What the task asks »
Please put the data lines starting at the line containing "How do I perform: Open the Singapore" and ending at the line containing "Action: [x=27, y=135]" into a Markdown table with the columns Row and Line. Number each row and leave out blank lines.

Element and text location data:
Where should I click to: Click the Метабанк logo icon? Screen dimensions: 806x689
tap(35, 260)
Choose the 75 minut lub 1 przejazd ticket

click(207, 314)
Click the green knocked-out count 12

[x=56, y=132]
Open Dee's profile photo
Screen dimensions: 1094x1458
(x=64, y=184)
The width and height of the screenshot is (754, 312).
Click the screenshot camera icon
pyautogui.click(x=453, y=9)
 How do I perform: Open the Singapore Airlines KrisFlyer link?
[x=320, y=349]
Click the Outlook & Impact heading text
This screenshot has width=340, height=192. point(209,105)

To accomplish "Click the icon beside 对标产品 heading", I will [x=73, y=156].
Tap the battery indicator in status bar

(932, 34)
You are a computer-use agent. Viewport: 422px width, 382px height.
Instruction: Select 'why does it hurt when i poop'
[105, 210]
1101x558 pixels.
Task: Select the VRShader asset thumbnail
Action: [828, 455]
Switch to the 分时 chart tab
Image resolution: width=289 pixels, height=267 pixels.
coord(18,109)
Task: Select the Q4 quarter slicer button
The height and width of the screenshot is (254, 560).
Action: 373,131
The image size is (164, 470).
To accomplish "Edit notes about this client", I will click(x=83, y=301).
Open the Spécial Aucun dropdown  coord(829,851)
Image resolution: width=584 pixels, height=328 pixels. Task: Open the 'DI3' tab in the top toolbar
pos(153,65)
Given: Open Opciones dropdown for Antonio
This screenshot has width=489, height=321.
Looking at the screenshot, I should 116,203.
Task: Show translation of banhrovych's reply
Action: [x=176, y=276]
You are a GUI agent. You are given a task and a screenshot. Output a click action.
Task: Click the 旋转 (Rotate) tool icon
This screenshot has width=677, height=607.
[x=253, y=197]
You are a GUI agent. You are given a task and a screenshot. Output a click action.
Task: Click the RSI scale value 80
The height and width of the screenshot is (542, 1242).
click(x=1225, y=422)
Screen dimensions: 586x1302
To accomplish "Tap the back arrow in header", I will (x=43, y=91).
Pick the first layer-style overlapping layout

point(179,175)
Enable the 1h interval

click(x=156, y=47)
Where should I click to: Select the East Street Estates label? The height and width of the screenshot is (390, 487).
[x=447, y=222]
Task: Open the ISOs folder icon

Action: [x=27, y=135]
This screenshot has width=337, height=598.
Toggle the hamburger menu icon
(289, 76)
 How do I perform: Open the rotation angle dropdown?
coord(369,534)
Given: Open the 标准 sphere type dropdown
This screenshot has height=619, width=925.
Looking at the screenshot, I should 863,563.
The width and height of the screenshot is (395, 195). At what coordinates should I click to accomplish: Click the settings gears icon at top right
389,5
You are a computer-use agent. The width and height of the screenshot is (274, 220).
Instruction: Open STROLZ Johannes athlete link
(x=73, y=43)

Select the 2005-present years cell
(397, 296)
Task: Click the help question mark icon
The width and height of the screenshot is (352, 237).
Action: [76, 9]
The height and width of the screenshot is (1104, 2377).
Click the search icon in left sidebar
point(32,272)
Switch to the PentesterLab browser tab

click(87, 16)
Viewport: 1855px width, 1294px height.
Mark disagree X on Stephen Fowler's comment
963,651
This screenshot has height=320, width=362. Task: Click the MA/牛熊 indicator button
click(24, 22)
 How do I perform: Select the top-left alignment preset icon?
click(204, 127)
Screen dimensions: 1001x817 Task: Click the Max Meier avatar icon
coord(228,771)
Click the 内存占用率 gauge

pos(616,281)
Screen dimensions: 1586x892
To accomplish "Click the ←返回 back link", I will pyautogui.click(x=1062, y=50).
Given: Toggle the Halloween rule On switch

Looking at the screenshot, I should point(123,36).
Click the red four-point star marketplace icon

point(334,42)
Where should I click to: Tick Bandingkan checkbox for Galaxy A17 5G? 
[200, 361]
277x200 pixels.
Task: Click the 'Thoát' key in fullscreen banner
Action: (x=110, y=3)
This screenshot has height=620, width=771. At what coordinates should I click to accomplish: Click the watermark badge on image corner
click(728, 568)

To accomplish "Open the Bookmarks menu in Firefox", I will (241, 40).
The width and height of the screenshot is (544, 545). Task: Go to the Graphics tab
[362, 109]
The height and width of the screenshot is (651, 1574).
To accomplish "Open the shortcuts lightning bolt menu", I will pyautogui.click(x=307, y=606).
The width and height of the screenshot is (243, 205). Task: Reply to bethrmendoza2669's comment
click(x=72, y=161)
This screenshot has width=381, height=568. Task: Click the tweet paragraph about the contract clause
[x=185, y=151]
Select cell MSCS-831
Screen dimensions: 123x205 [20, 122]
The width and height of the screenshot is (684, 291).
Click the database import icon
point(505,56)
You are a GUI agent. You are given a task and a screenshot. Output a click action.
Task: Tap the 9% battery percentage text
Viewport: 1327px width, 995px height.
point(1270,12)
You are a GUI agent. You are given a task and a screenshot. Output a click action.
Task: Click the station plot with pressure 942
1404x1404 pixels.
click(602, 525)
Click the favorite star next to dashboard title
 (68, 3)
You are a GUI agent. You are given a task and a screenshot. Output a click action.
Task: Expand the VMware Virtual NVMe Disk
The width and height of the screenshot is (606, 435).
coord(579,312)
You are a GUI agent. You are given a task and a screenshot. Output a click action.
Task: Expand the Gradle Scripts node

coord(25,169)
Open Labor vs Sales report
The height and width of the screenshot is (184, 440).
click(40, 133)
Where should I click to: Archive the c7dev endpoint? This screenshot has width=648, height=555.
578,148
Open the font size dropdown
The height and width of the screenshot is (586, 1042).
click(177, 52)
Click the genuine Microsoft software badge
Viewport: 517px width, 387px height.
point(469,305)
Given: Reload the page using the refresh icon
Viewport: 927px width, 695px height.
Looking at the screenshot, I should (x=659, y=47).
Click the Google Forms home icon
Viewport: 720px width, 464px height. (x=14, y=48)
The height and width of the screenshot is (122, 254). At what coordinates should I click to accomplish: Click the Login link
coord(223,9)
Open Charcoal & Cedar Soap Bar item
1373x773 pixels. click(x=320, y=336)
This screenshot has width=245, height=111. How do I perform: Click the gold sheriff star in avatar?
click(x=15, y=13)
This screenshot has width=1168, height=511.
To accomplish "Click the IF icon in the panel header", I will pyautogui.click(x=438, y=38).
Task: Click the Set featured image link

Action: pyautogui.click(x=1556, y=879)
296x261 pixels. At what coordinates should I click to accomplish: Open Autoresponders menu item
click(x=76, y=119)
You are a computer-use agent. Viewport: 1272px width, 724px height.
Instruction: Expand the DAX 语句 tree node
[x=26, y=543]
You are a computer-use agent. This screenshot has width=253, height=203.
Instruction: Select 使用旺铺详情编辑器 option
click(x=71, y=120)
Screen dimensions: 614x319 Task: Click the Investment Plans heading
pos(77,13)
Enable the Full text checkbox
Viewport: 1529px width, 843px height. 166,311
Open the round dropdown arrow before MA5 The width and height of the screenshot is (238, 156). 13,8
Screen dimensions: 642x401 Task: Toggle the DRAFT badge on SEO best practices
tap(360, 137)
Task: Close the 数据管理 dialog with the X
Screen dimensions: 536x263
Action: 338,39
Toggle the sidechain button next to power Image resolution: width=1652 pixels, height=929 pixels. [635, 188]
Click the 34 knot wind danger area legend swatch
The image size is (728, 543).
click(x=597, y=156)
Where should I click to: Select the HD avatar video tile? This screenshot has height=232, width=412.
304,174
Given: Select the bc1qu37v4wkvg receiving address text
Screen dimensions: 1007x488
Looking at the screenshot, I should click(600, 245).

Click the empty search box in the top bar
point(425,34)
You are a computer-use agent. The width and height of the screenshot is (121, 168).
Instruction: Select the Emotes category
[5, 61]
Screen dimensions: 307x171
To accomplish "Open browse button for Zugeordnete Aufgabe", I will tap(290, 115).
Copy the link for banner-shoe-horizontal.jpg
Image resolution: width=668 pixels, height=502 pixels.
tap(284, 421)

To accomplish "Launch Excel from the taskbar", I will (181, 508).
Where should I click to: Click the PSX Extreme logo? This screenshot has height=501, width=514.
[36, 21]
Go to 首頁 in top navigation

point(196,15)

Problem solution »
| Row | Line |
|---|---|
| 1 |  How do I perform: Open the Singapore Airlines KrisFlyer link? |
| 2 | [x=320, y=349] |
| 3 | Click the Outlook & Impact heading text |
| 4 | This screenshot has width=340, height=192. point(209,105) |
| 5 | To accomplish "Click the icon beside 对标产品 heading", I will [x=73, y=156]. |
| 6 | Tap the battery indicator in status bar |
| 7 | (932, 34) |
| 8 | You are a computer-use agent. Viewport: 422px width, 382px height. |
| 9 | Instruction: Select 'why does it hurt when i poop' |
| 10 | [105, 210] |
| 11 | 1101x558 pixels. |
| 12 | Task: Select the VRShader asset thumbnail |
| 13 | Action: [828, 455] |
| 14 | Switch to the 分时 chart tab |
| 15 | Image resolution: width=289 pixels, height=267 pixels. |
| 16 | coord(18,109) |
| 17 | Task: Select the Q4 quarter slicer button |
| 18 | The height and width of the screenshot is (254, 560). |
| 19 | Action: 373,131 |
| 20 | The image size is (164, 470). |
| 21 | To accomplish "Edit notes about this client", I will click(x=83, y=301). |
| 22 | Open the Spécial Aucun dropdown  coord(829,851) |
| 23 | Image resolution: width=584 pixels, height=328 pixels. Task: Open the 'DI3' tab in the top toolbar |
| 24 | pos(153,65) |
| 25 | Given: Open Opciones dropdown for Antonio |
| 26 | This screenshot has width=489, height=321. |
| 27 | Looking at the screenshot, I should 116,203. |
| 28 | Task: Show translation of banhrovych's reply |
| 29 | Action: [x=176, y=276] |
| 30 | You are a GUI agent. You are given a task and a screenshot. Output a click action. |
| 31 | Task: Click the 旋转 (Rotate) tool icon |
| 32 | This screenshot has width=677, height=607. |
| 33 | [x=253, y=197] |
| 34 | You are a GUI agent. You are given a task and a screenshot. Output a click action. |
| 35 | Task: Click the RSI scale value 80 |
| 36 | The height and width of the screenshot is (542, 1242). |
| 37 | click(x=1225, y=422) |
| 38 | Screen dimensions: 586x1302 |
| 39 | To accomplish "Tap the back arrow in header", I will (x=43, y=91). |
| 40 | Pick the first layer-style overlapping layout |
| 41 | point(179,175) |
| 42 | Enable the 1h interval |
| 43 | click(x=156, y=47) |
| 44 | Where should I click to: Select the East Street Estates label? The height and width of the screenshot is (390, 487). |
| 45 | [x=447, y=222] |
| 46 | Task: Open the ISOs folder icon |
| 47 | Action: [x=27, y=135] |